Vietnam eyes UN peacekeeping center for Asia-Pacific

By Hoang Thuy   July 10, 2020 | 06:30 pm PT
Vietnam eyes UN peacekeeping center for Asia-Pacific
Vietnam military doctors in Hanoi train for a U.N. peacekeeping mission in South Sudan in June 2019. Photo by VnExpress/Gia Chinh.
Vietnam has revealed plans to upgrade its U.N. peacekeeping training center into a regional facility for the Asia Pacific.

During an online meeting on Friday with Atul Khare, U.N. Under-Secretary-General for Operational Support, Vietnam’s Deputy Defense Minister Senior Lieutenant-General Nguyen Chi Vinh said, "We would like to have the United Nations’ agreement and support to set up this center with a suitable model.

"Several countries have expressed excitement at this initiative by Vietnam, and they are waiting for the U.N. and Vietnam to come up with a suitable model for the center so that they could participate."

The country’s Department of Peacekeeping Operations has a center to train Vietnamese forces, and this will be expanded to provide training in all aspects of peacekeeping.

Khare said the U.N. supports Vietnam’s plan to set up the center and called on the country to work with U.N. agencies to define its functions, tasks and organizational structure.

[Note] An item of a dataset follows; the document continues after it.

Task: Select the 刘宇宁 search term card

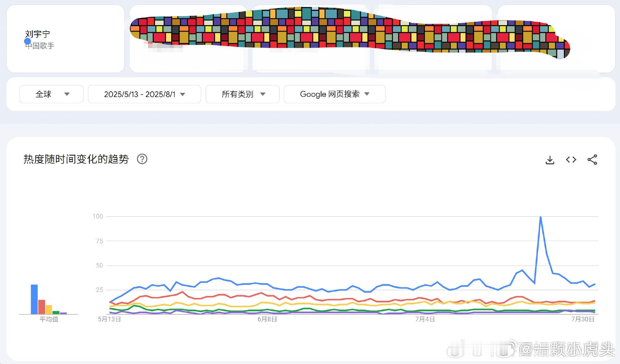Action: click(x=65, y=39)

Since 2014 Vietnam has deployed officers for U.N. peacekeeping missions in South Sudan and the Central African Republic on 29 occasions.

In 2018, for the first time ever, it sent a team of military doctors to work at the U.N. field hospital in South Sudan. A second team left for South Sudan last November.

In March a decision to set up a third team of medical doctors was made.